---------- TEXT PASSAGE
The IBM researchers found that a single iron atom can store magnetic information in the form of spin for about one nanosecond. However, when the iron atom is near a copper atom, its quantum memory is prolonged, so that it takes about 200 nanoseconds for the spin to relax. The results were published last week in the journal Science.
“The information decays in 200 nanoseconds, but that’s a lot of time,” says Sebastian Loth, a member of the research team. “Current processors do several hundred cycles of calculations in that time.”
When the tip of an STM is brought very close to a surface, electrical current can flow between atoms on the surface and its tip. By moving over a surface, the microscope can generate a picture of it. And by analyzing the flow of current, it’s possible to learn about the atom’s magnetic state, including its spin.
To improve the time resolution of the STM, the researchers modified the tip so that it not only measured electrical current but also supplied it. They fed current to an atom and then measured its state after a fixed period of time. For each such time period, they took 100,000 measurements. They varied the time between pulses and measurements, repeating the process again and again. The images from each measurement were combined as frames in a video. By putting these frames together, the researchers created a moving picture of the spin state of the atom, with a frame taken every five nanoseconds or so.
Loth says the IBM researchers hope to use the fast STM technique for two basic areas of research. First, they’ll continue using it to determine whether different combinations of atoms can store quantum information for longer. Second, by using a stream of photons instead of a stream of electrons as the pulse signal, says Loth, the researchers hope to gain a better understanding of how some organic molecules convert light into electrical energy. This could lead to better solar cells.
Systems like IBM’s for flipping and measuring atomic spins could potentially be part of a future quantum computer, says Alán Aspuru-Guzik, professor of chemistry and chemical biology at Harvard University. Altering and measuring the spin of atoms, and being able to predict how atoms will behave, is an important step towards this goal, he says. Most of the devices that have been made so far, he says, are more like “quantum toys” than computers. But the field is moving steadily forward, he says. “Every week someone demonstrates manipulating the qubit a little better.”
--------------------
WHAT IS NEEDED.
Transcribe the part of the passage on IBM's iron-atom spin research that runs between "Loth says the" and "better solar cells.", inclusive.
---------- DATASET
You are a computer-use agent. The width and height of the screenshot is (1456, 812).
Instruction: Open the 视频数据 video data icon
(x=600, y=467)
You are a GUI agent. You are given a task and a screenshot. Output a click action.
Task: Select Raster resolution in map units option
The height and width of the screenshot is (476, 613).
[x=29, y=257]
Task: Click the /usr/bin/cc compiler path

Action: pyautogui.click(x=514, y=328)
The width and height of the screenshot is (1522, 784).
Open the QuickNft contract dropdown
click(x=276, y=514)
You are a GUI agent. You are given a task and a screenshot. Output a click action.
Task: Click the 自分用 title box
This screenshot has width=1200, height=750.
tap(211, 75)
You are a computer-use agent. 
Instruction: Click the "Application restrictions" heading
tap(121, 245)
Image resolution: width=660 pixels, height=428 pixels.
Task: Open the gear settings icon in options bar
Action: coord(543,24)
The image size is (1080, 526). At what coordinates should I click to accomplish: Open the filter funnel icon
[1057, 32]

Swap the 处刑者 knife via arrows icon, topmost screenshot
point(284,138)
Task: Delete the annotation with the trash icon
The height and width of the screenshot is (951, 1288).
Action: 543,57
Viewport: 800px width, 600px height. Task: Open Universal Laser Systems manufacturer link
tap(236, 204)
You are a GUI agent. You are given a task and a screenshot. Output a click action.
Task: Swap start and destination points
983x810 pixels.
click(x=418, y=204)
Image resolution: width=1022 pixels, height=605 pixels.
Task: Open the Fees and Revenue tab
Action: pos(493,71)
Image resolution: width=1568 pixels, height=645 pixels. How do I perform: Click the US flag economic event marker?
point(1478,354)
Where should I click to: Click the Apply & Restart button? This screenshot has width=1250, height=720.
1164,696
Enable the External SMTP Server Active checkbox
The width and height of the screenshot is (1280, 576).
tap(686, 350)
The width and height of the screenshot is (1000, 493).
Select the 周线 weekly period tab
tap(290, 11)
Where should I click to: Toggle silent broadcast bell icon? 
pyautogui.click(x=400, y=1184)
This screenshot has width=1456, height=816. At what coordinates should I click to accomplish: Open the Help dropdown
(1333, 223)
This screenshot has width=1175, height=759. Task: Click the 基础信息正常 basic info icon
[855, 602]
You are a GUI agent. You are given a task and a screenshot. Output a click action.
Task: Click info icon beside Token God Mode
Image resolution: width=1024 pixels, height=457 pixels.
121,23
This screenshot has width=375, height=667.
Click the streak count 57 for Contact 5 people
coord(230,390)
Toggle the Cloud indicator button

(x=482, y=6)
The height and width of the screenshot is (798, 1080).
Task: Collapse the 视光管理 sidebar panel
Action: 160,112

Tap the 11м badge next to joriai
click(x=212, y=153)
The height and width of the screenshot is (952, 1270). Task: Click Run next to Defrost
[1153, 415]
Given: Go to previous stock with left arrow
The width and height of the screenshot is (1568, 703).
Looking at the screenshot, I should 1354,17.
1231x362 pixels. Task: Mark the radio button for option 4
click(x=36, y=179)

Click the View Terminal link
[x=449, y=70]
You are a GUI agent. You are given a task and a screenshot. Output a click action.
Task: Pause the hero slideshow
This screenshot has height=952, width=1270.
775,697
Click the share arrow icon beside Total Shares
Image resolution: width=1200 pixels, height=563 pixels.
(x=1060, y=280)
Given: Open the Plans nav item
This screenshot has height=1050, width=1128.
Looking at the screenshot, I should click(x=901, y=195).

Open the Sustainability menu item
--------------------
SOLUTION.
Loth says the IBM researchers hope to use the fast STM technique for two basic areas of research. First, they’ll continue using it to determine whether different combinations of atoms can store quantum information for longer. Second, by using a stream of photons instead of a stream of electrons as the pulse signal, says Loth, the researchers hope to gain a better understanding of how some organic molecules convert light into electrical energy. This could lead to better solar cells.